Further, Plaintiffs allege, and Defendants do not rebut, that Fuentes represented to the process server that he was authorized to accept service of legal process for all Defendants, which is in accordance with his role as a Municipal Clerk. (ECF No. 6 at 3). As Plaintiffs explain, such Clerks are authorized by appointment to be agents of the Municipality, in this case, Defendant Borough of Woodlynne, and that because the officers were employed by the Borough at the time of the incident and were still employed by the Borough at the time of service, the Clerk was therefore authorized to accept service on the Defendant Officers' behalf. (Id.). Such service is further authorized by N.J. Ct. R. 4:4-4(a)(8) obtaining in personam jurisdiction: “[o]n other public bodies [other than the State of New Jersey], by serving a copy of the summons and complaint in the manner prescribed by subparagraph (a)(1) of this rule on the presiding officer or on the clerk or secretary thereof.” Further, Plaintiffs provided the Court with competent copies verifying this service of process which facially indicate compliance with N.J. Ct. R. 4:4-4(a)(1), which, according to courts in this district, is prima facie evidence that service upon the Defendant Officers was proper. Niblack v. Pettway, No. 13-3740, 2013 WL 6244140 at *4 (D.N.J. Dec. 3, 2013).

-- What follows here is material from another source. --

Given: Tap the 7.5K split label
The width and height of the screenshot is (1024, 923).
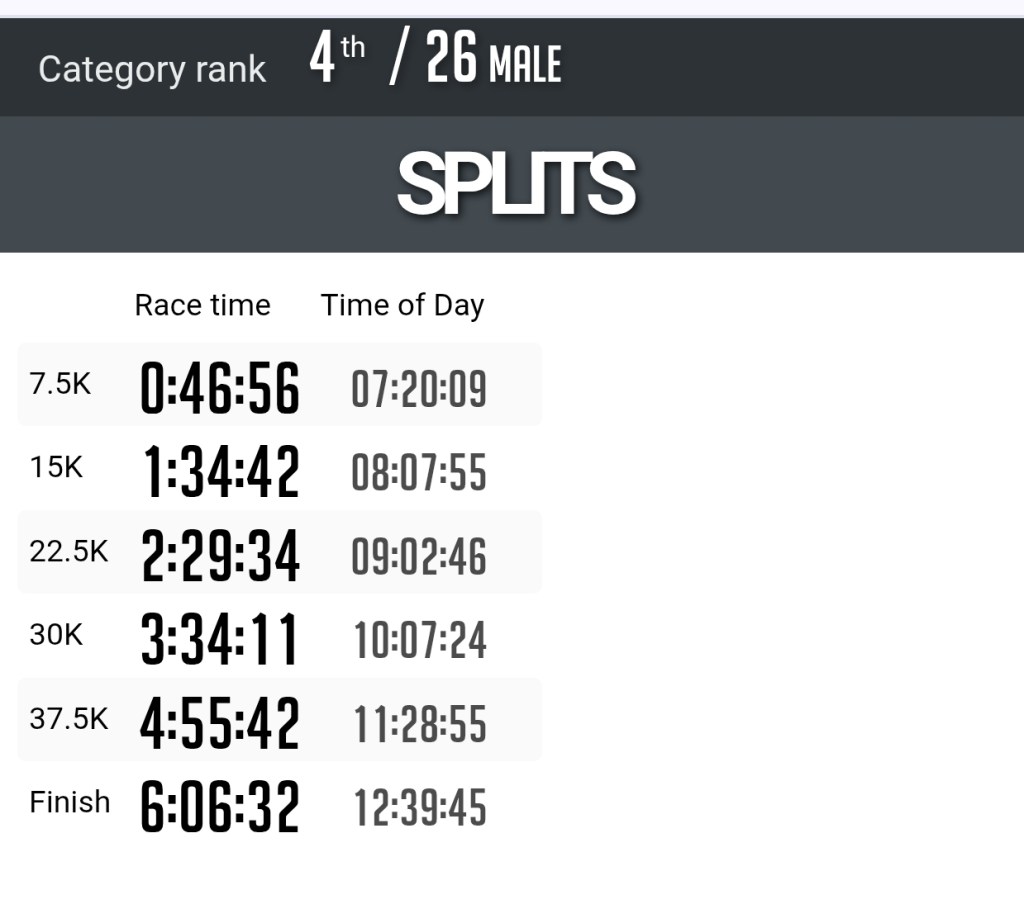Looking at the screenshot, I should pos(60,384).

This option for proper service is further supported by Federal Rule of Civil Procedure 4(e) which states that in cases initially brought in federal court service can be made by:
(1) following state law for serving a summons in action brought in courts of general jurisdiction in the state where the district court is located or where service is made; or (2) doing any of the following: a. delivering a copy of the summons and complaint to the individual personally; b. leaving a copy of each at the individual's dwelling or usual place of abode with someone of suitable age and discretion who resides there; or c. delivering a copy of each to an agent authorized by appointment or by law to receive service of process.Fed. R. Civ. P. Rule 4(e); see also Baker v. Lincoln Park Bancorp, No. 20-8731, 2020 WL 5640689 at *3 (D.N.J. Sept. 22, 2020).

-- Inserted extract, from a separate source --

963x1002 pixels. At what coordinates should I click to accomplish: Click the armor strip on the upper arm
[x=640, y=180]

In finding that the Municipal Clerk was an agent of Defendant Borough of Woodlynne, and the Defendant Officers were agents of the same, the remainder of the analysis rests on the date the Complaint was served and when Notice of Removal was filed. Defendants were served by process server on January 27, 2022. (ECF No. 4 at 23-26). Thirty-four days later, Defendants filed their Notice of Removal with this Court on March 2, 2022 pursuant to 28 U.S.C. § 1441(a). (ECF No. 1 at 2). Therefore, Defendants exceeded the thirty-day limitation set forth in 28 U.S.C. § 1446(b) making Defendants' Motion for Removal untimely.
CONCLUSION
For the reasons set forth above, Plaintiffs' Motion to Remand (ECF No. 4) will be granted.
An appropriate Order consistent with this Opinion will be entered.